▶ **Consegna a**: Riscrivi le righe dell'elenco dalla riga che contiene "Screenshot is 1366x960." fino alla fine dell'elenco, sostituendo "Werbung" con "Anzeigen" e lasciando invariato tutto il resto.

───── Brano scelto

Enzo Raisi è un ex: ex carabiniere, ex missino, ex parlamentare di fede finiana poi spazzato via dalla dura legge dello scrutinio.

L’ex Raisi, avvinto da insanabile nostalgia per gli anni ruggenti passati sul cadreghino, è tornato alla ribalta durante un convegno tenuto da alcuni parlamentari della destra in occasione del 40esimo anniversario della Strage di Bologna.

Senza vergogna è tornato ad accusare Mauro Di Vittorio di essere il trasportatore della bomba esplosa nella sala d’aspetto di seconda classe della stazione, il 2 agosto 1980. 
Non è vero, ovviamente. E non serve qui nemmeno citare l’archiviazione della indagine bis sulla strage che ha definito Di Vittorio «vittima oggettiva» della esplosione (leggi qui).

Per diversi anni Raisi ha vilipeso il suo cadavere: ha invertito l’onere della prova e preteso che il morto dimostrasse la propria innocenza; gli ha attribuito una identità politica di comodo, quella di «Autonomo», membro del collettivo del Policlinico, per dimostrare i suoi legami con Saleh e la vicenda dei missili di Ortona; ha diffuso notizie false sulle condizioni del suo corpo al momento del ritrovamento, affermando che fosse completamente carbonizzato, lasciando intendere che fosse vicinissimo alla bomba, per meglio dire che la tenesse con sé, così insinuando che la perizia giurata di ricognizione del cadavere presente negli atti giudiziari fosse falsa; ha sostenuto che non avesse documenti d’identità ma che viaggiasse in incognito (leggi qui) e che la carta ritrovata fosse giunta intonsa all’obitorio dalle mani dell’anziana madre (leggi qui); così dicendo ha dato del falso ideologico al verbale di riconsegna dei suoi effetti personali redatto dalla Polfer ed ha calunniato la povera madre; ha giurato che il suo diario di viaggio era un clamoroso falso e che il biglietto della metropolitana parigina che aveva in tasca ai pantaloni (leggi qui) fosse la prova provata che egli non si sarebbe mai diretto a Londra ma avrebbe fatto tappa a Parigi per prendere in consegna da Carlos la valigia con l’esplosivo.

Affermazioni reiterate in un lunghissimo elenco di interviste, conferenze stampa, interventi sui social, interpellanze parlamentari, in un libro, Bomba o non bomba. Alla ricerca ossessiva delle verità, Minerva edizioni 2012.

All’epoca erano in molti a dargli man forte: Valerio Fioravanti, che gli correggeva le bozze e manovrava dalle retrovie. Sempre Fioravanti, senza il minimo scrupolo, tempo prima, aveva sollecitato una lettera di buona condotta alla sorella di Mauro Di Vittorio, Anna.

──────────
───── Materiale di lavoro

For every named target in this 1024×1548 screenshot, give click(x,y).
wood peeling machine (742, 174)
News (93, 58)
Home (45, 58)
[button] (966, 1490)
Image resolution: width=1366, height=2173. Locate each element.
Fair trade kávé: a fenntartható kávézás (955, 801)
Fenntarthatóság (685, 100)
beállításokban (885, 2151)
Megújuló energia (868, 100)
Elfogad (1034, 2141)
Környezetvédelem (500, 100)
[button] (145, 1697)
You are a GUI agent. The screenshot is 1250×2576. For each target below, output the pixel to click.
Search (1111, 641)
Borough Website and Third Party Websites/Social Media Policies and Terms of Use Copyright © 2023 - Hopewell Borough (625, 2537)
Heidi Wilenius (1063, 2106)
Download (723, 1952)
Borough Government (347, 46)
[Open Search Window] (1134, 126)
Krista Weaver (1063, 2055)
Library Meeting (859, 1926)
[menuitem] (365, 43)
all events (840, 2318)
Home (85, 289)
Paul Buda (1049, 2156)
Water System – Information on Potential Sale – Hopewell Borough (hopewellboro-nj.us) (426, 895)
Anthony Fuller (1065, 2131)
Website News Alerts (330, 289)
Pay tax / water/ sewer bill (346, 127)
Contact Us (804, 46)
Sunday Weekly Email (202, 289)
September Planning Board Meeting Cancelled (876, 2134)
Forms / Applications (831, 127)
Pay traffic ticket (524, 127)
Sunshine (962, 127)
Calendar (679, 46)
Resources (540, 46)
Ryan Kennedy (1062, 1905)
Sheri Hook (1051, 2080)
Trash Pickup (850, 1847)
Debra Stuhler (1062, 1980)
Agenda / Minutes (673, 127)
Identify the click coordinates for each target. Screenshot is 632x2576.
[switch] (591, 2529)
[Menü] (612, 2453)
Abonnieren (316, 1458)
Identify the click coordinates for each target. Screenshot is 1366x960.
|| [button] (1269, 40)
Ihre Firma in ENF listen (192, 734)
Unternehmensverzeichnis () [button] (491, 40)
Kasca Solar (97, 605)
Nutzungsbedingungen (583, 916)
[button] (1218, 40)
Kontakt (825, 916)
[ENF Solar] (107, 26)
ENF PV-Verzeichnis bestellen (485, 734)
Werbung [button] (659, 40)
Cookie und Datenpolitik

──────────

▶ **Consegna b**: Elenca tutti i mezzi attraverso cui, secondo il brano su Enzo Raisi, sono state ripetute le sue affermazioni.

▶ **Risposta a**:
Identify the click coordinates for each target. Screenshot is 1366x960.
|| [button] (1269, 40)
Ihre Firma in ENF listen (192, 734)
Unternehmensverzeichnis () [button] (491, 40)
Kasca Solar (97, 605)
Nutzungsbedingungen (583, 916)
[button] (1218, 40)
Kontakt (825, 916)
[ENF Solar] (107, 26)
ENF PV-Verzeichnis bestellen (485, 734)
Anzeigen [button] (659, 40)
Cookie und Datenpolitik

▶ **Risposta b**:
- interviste
- conferenze stampa
- interventi sui social
- interpellanze parlamentari
- un libro, Bomba o non bomba. Alla ricerca ossessiva delle verità (Minerva edizioni 2012)